Further research and information on the English Reformation, English Catholic martyrs, and related topics by the author of SUPREMACY AND SURVIVAL: HOW CATHOLICS ENDURED THE ENGLISH REFORMATION
Pages
▼
Thursday, June 13, 2013
Christopher Dawson's Incomplete Trilogy of Church History
From The Catholic World Report comes this article by Dawson biographer Professor Bradley Birzer, about three of Christopher Dawson's great historical studies:
Although largely ignored in its day, Christopher Dawson’s Christendom trilogy is the masterwork of one of the 20th century’s greatest thinkers.
As it turned out, the Christendom trilogy served as the last great work of English-Welsh historian and man of letters Christopher Dawson (1889-1970). Sort of. The trilogy derived, originally, from lectures Dawson had delivered while teaching at Harvard University between 1958 and 1962. As desired, the Christendom trilogy would consist of The Formation of Christendom (1967); The Dividing of Christendom (1965); and The Return to Christian Unity. In the broad, each volume represented one of three great periods of the Christian world: the ancient-medieval nexus; the Reformation and Counter Reformation; and the Church in the age of democracy, nationalisms, and ideologies.

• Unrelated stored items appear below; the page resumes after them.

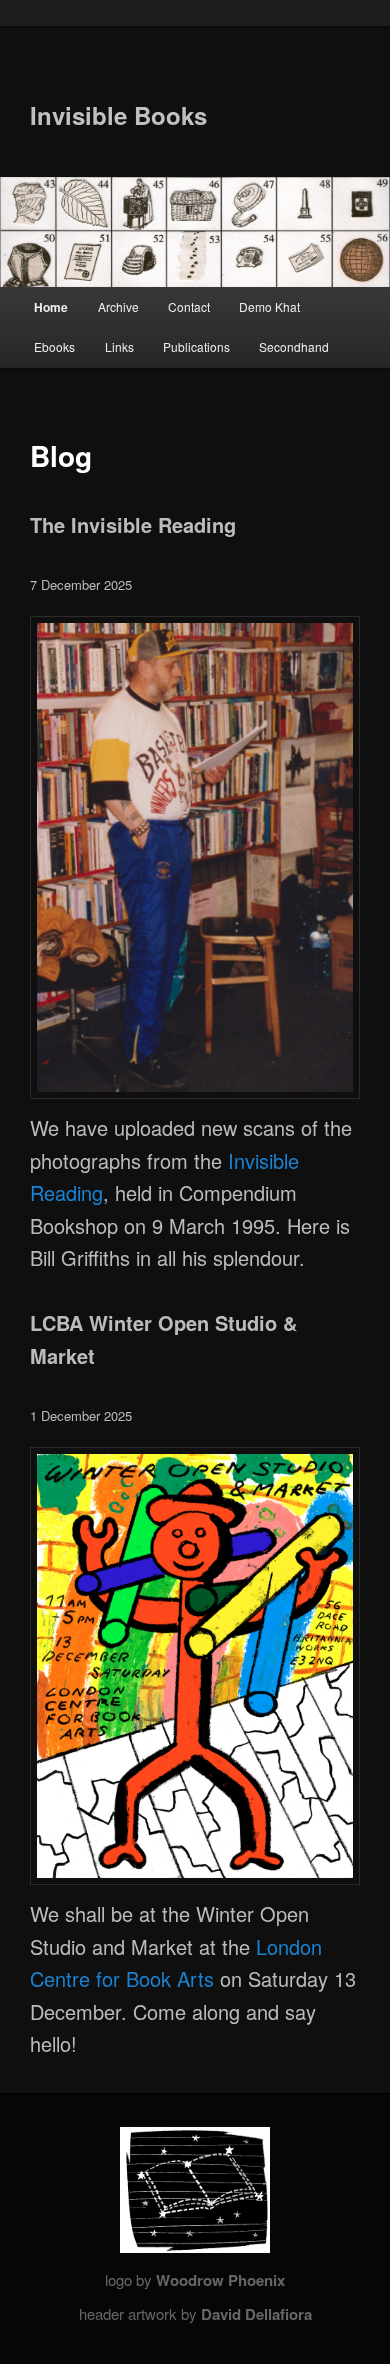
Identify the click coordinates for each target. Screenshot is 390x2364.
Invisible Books (118, 115)
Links (119, 346)
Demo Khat (269, 306)
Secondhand (294, 346)
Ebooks (54, 346)
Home (51, 307)
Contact (189, 306)
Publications (196, 346)
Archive (118, 306)
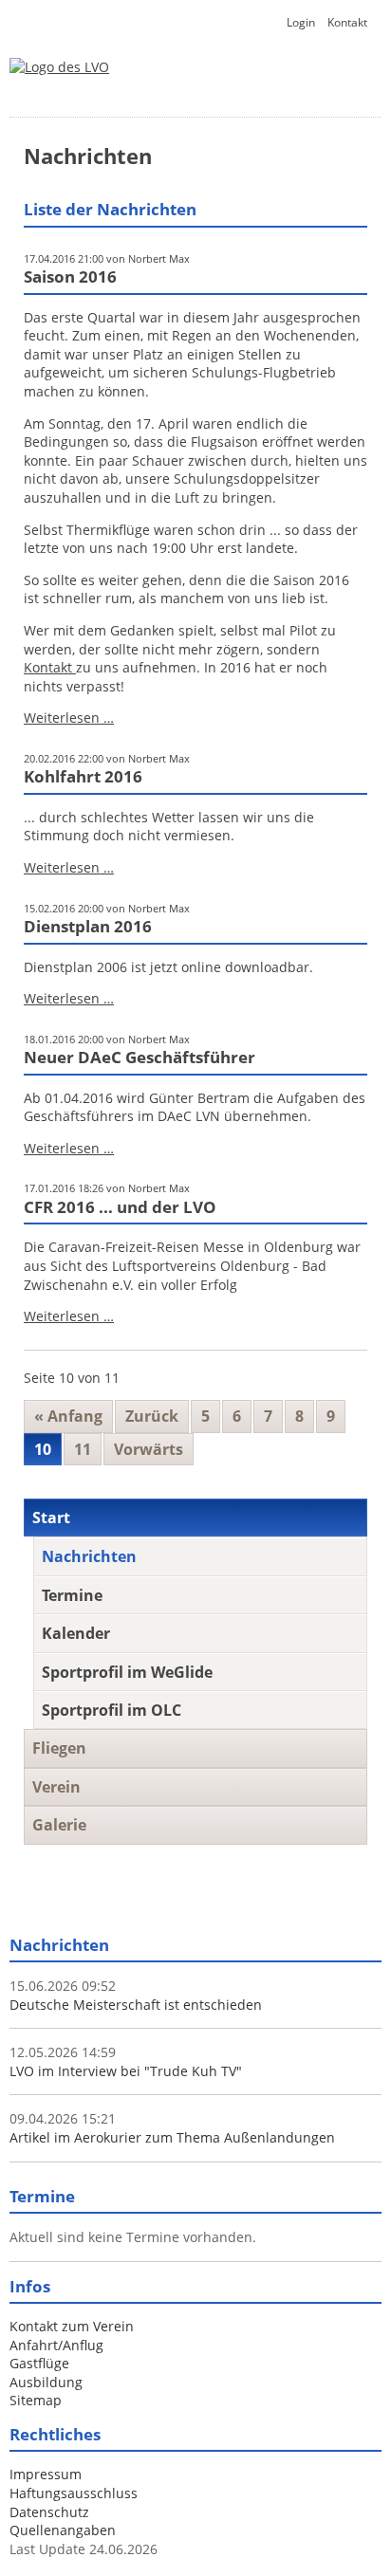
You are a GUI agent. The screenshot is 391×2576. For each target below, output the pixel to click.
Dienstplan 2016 (88, 926)
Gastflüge (39, 2363)
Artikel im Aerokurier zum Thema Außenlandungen (172, 2137)
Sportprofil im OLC (111, 1710)
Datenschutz (49, 2512)
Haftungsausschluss (73, 2493)
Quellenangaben (62, 2530)
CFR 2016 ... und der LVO (120, 1207)
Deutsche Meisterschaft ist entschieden (135, 2005)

Though The Formation of Christendom is technically volume one of Christendom, it came out two years later than volume two, The Dividing of Christendom. The idea to publish the lectures as a trilogy came to Dawson in 1963. His publisher, Frank Sheed, readily agreed. The only question was whether to publish them separately as a three-part work or immediately as a three-volume set. Sheed wanted to get them out as soon as possible, as he hoped the books would serve as the basis of discussions for the Second Vatican Council (1962-1965). . . .
If you don't recognize the title of the third book in the trilogy, that's okay: it never has appeared in print:
Unpublished, the only manuscript of the conclusion to the trilogy—badly in need of proof-reading, editing, and organization—resides in the Harvard theological library. Parts of it appeared as articles in various American conservative periodicals in the 1960s. But only very small parts. Someday, perhaps, a publisher might purchase the rights and release it properly. Until then, we must rest content with what Dawson left us.
And Dawson left us a very rich inheritance, indeed.
Perhaps Professor Birzer is the right man for the job of "proof-reading, editing, and organization" the manuscript of The Return to Christian Unity needs--and Ignatius Press the right publisher to "purchase the rights and release it properly"!